For those of us who were not there it is impossible to imagine the fear such violence aroused:

  • At one point, the doorbell rang. The owner of the stationery store on the building’s ground level stood in the hallway, deathly pale and shaking: “Can you hide me?” he begged. I always remember his face, that absolutely horror-stricken face. (Tom Tugend: testament in The Jewish Journal)

Tens of Jews were murdered; tens of thousands of Jewish men arrested and sent to Buchenwald, Dachau and Sachsenhausen, my grandfather among them. It was now the women who, alone and with immense courage, queued outside foreign consulates, petitioned the Gestapo, desperately contacted relatives abroad, friends, former colleagues, anyone through whose aid there might be the remotest hope of obtaining a position, a visa, an escape-route from the death which had now broken from the shadows to encircle them. Meanwhile the postal service was delivering parcels, urns containing the ashes of Jews who had ‘regrettably’ died in detention; that is, they were murdered and their bodies subsequently burnt to conceal the cause of death. ‘We dreaded the approach of the postman’, my mother recalled.
One item in the Westend-Synagogue had not been destroyed, the Eternal Light, the Ner Tammid. ‘People saw this as a sign from God’, my grandfather recorded. Indeed, there were places where the power of this light began to burn more strongly as the darkness thickened all around. The British Consul General in Frankfurt, Robert Smallbones, overcame its reluctance and persuaded the government to accept refugees on temporary visas, provided they did not take jobs.

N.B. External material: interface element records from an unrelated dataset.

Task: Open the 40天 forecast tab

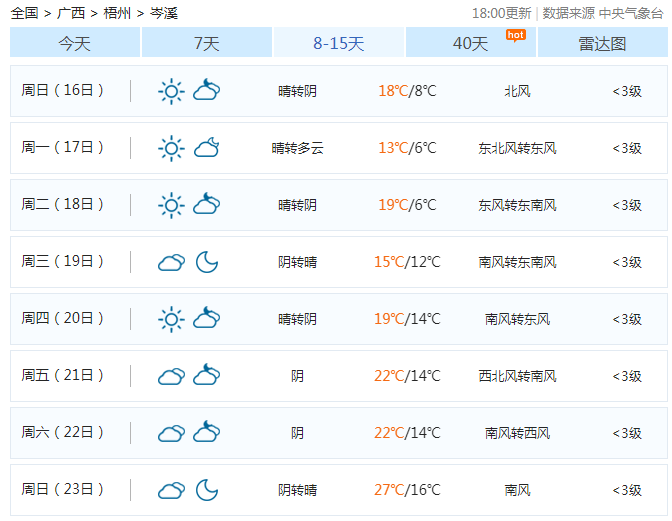Action: click(x=471, y=43)
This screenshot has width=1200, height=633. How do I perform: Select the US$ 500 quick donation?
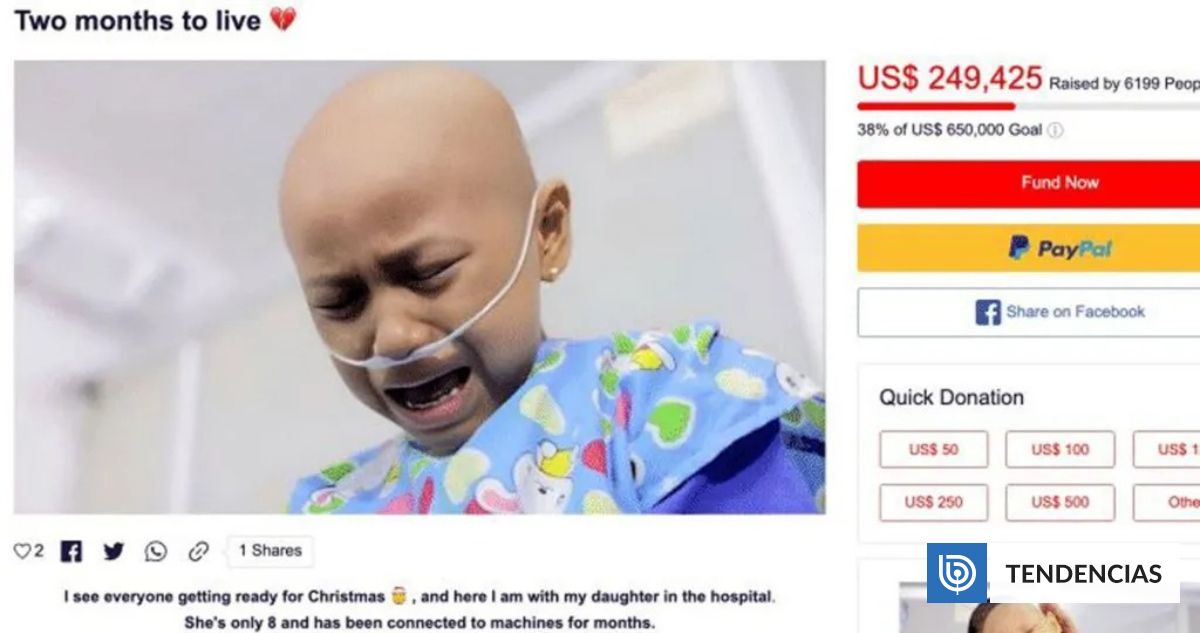coord(1060,502)
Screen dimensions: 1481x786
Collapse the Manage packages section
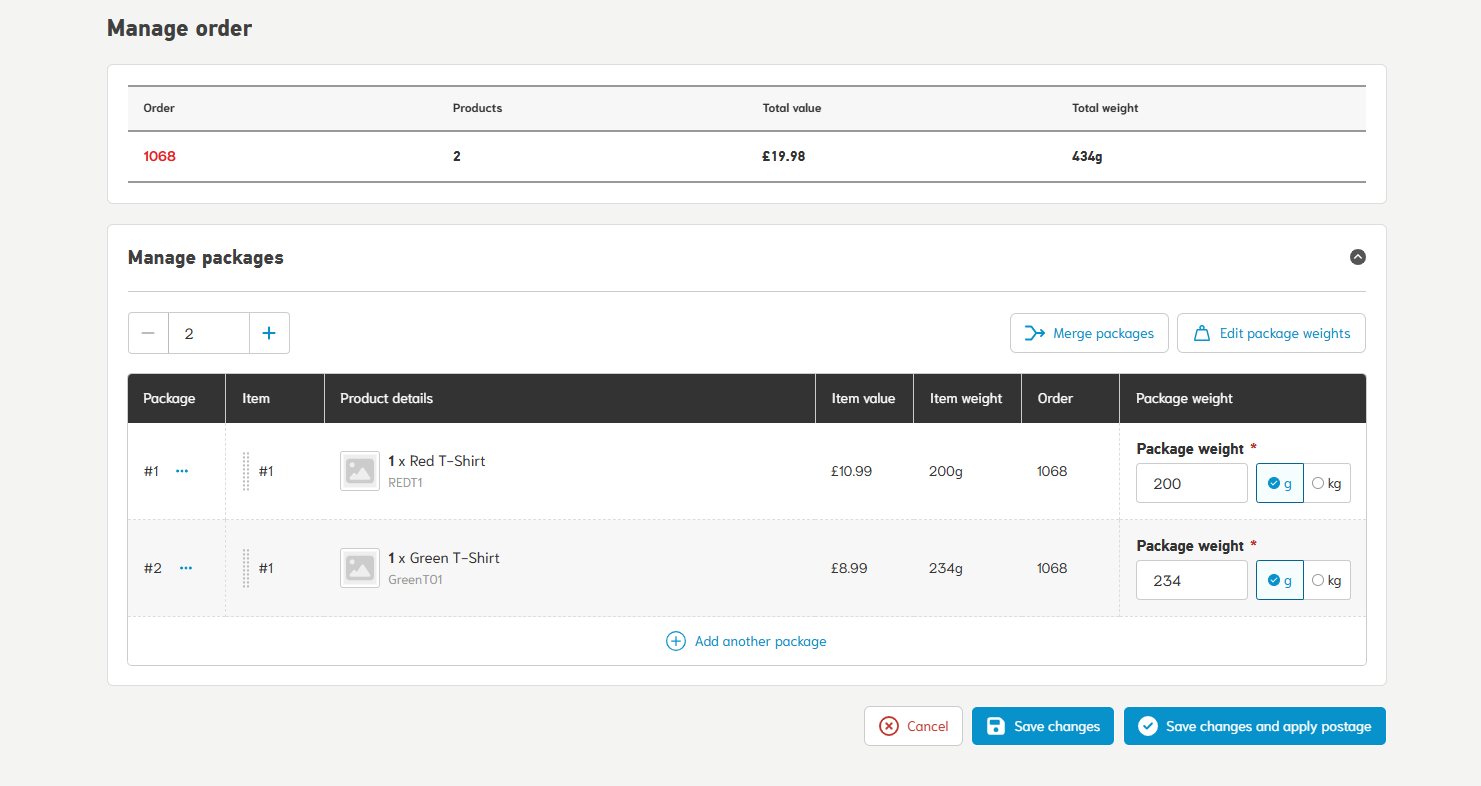(x=1357, y=257)
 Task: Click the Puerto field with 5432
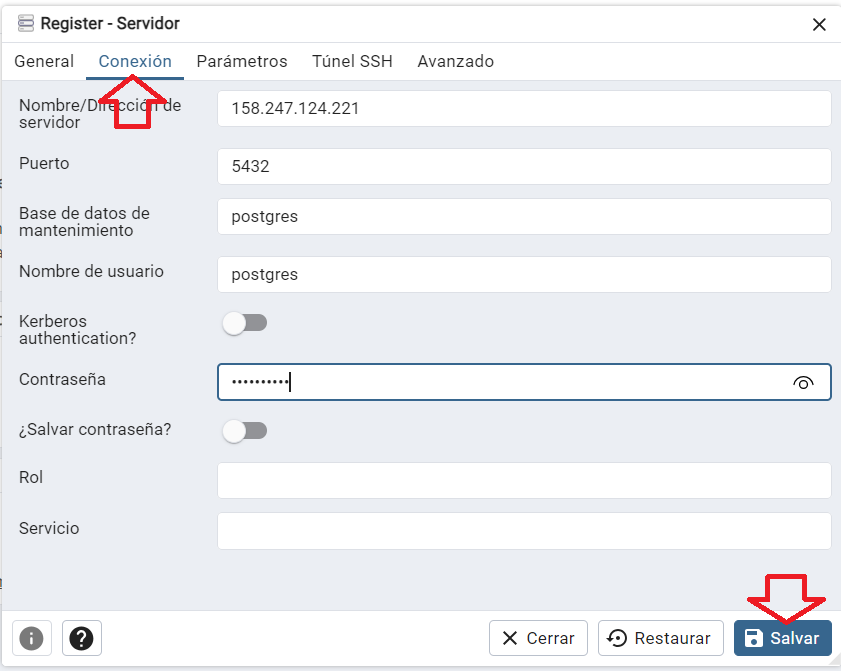(524, 167)
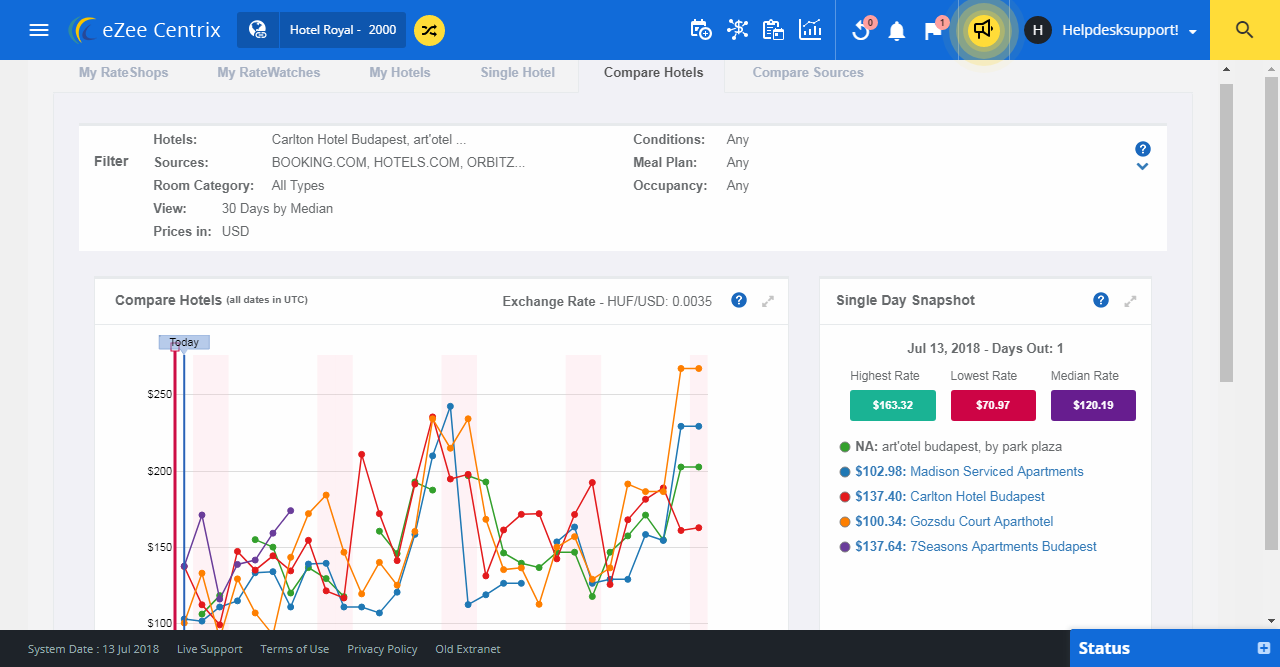Open the bell notifications icon

pyautogui.click(x=897, y=31)
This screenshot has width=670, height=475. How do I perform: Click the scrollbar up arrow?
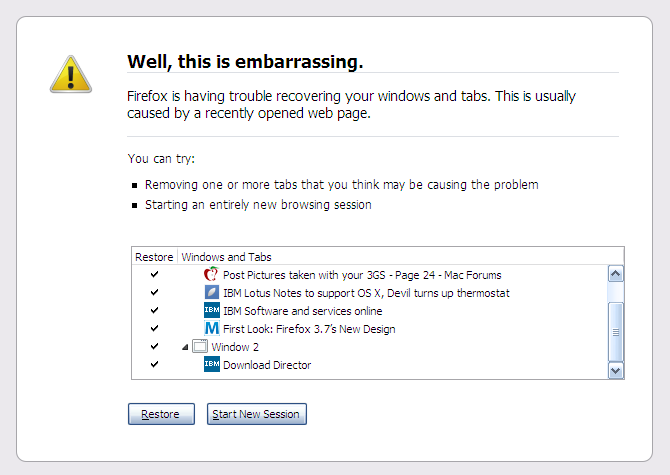click(x=616, y=274)
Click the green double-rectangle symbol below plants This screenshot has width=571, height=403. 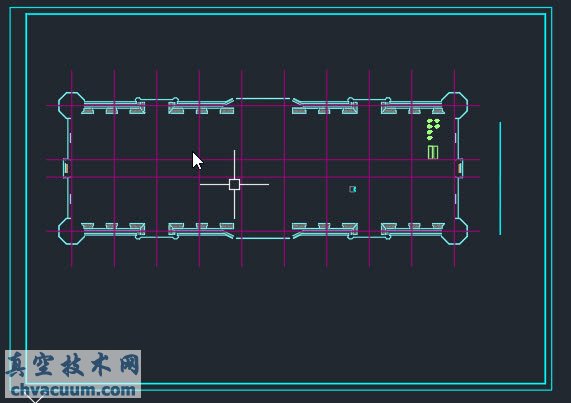tap(433, 152)
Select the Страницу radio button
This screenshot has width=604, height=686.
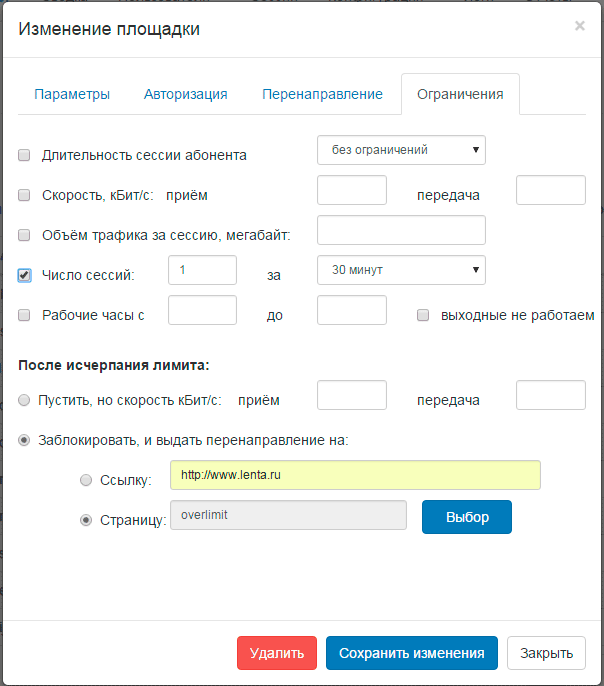[x=85, y=520]
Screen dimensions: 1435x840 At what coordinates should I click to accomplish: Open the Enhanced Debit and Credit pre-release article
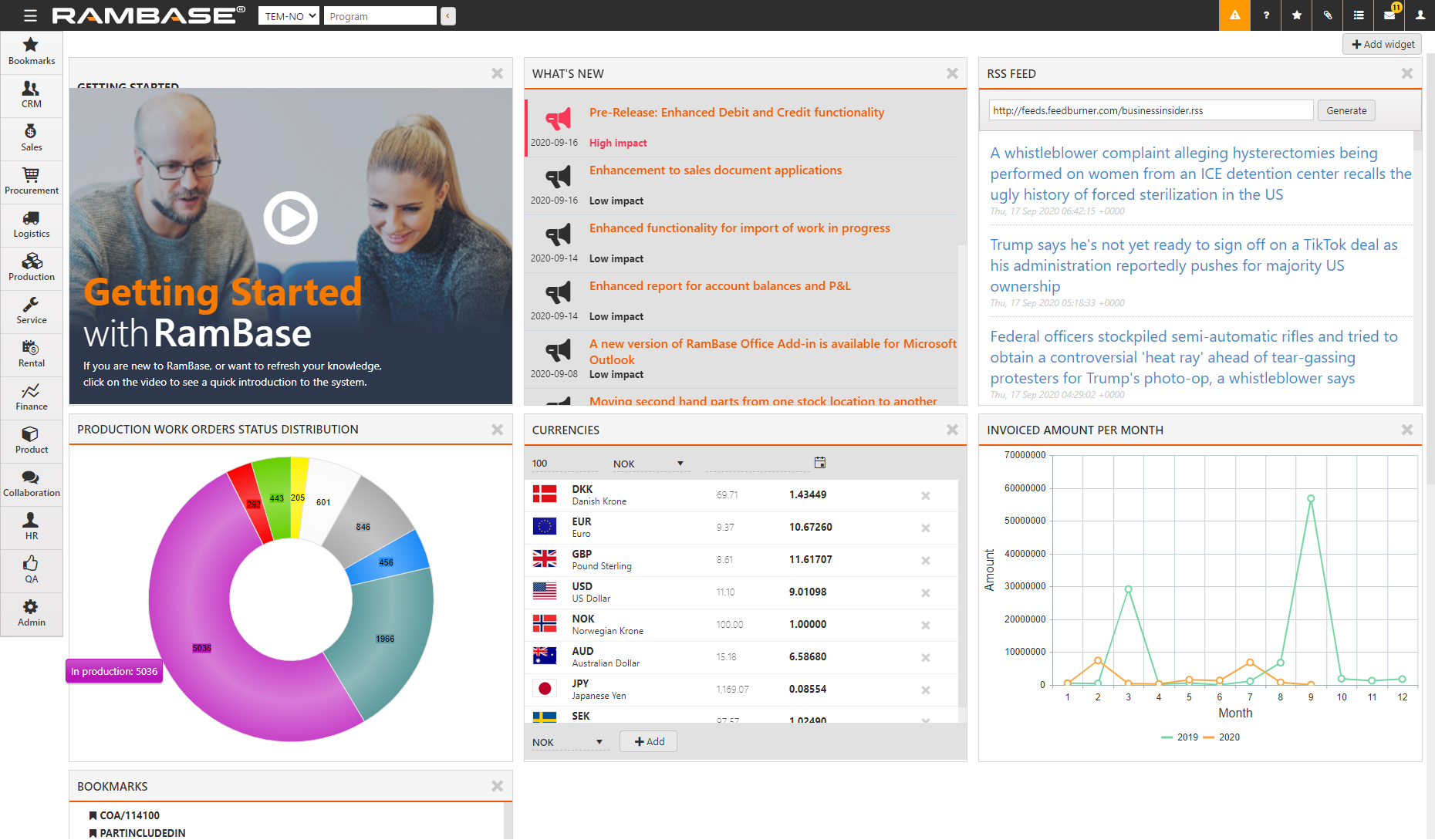click(736, 113)
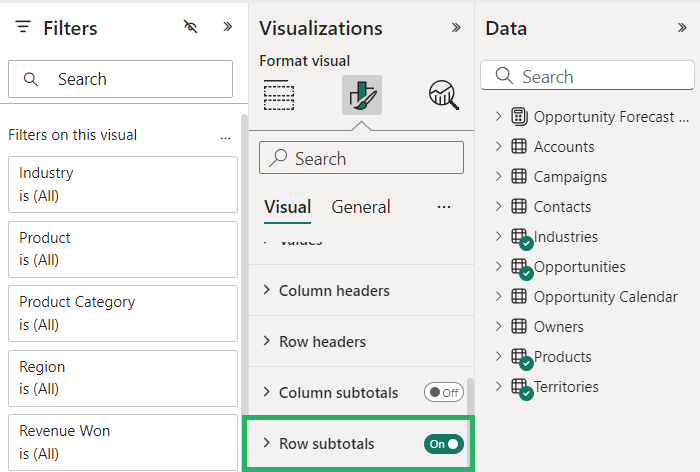This screenshot has height=472, width=700.
Task: Select the Visual tab
Action: coord(287,207)
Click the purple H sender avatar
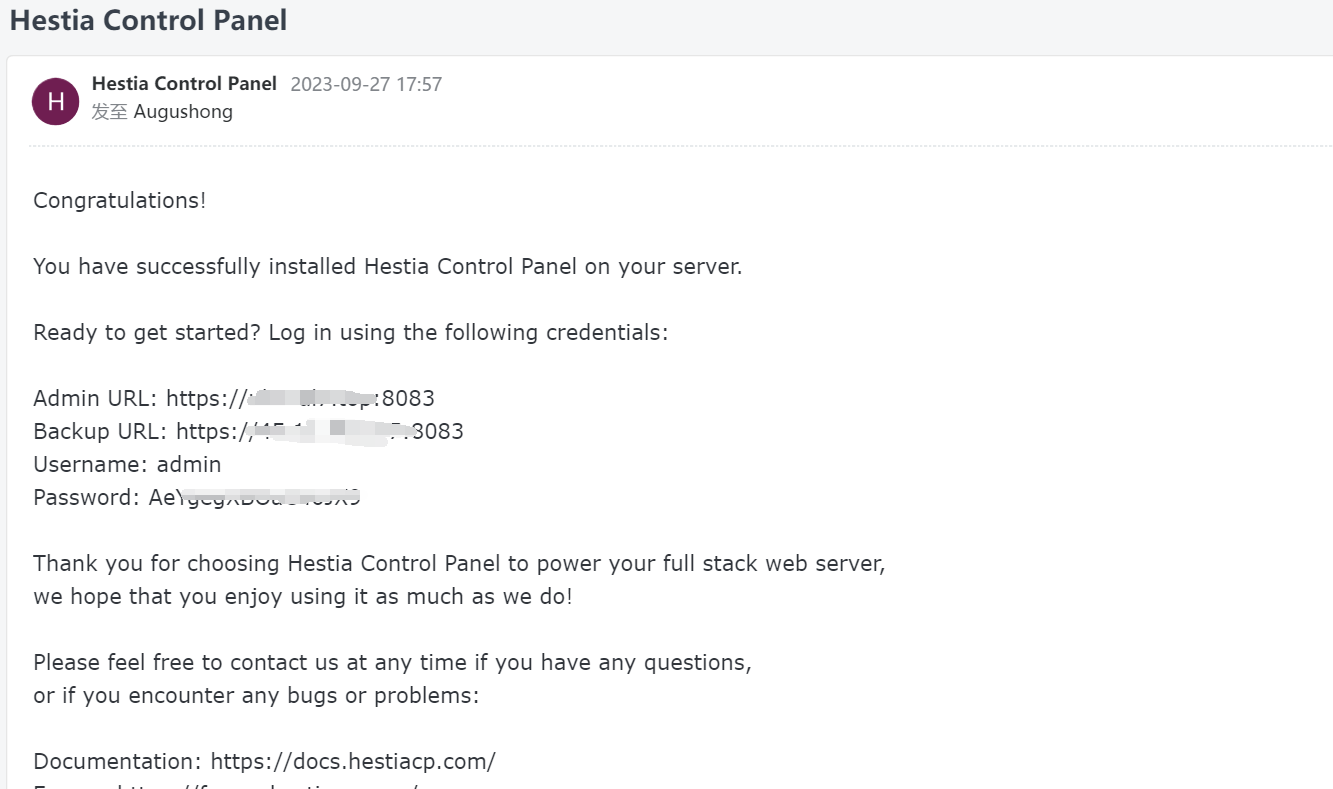This screenshot has height=789, width=1333. (x=55, y=101)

Tens of thousands, including my family, were saved as a result of this scheme. The Home Secretary, Samuel Hoare, urged by Jewish and Quaker leaders, addressed Parliament on the pressing need to rescue the children:

  • Here is a chance of taking the young generation of a great people, here is a chance of mitigating to some extent the terrible suffering of their parents and their friends.

Soon afterwards there commenced in thousands of homes the packing of single suitcases, and partings at railway stations. At least, amidst their fear and loneliness, the parents would know that their beloved child was safe. And children walked from the trains at Liverpool Street Station ‘into the arms of strangers’ often loving, sometimes uncomprehending.
The Ner Tammid in our own synagogue was lit by a torch from the Eternal Light in Frankfurt. May it burn for us, as it burnt for those who opened their hearts to save and nurture helpless, destitute lives.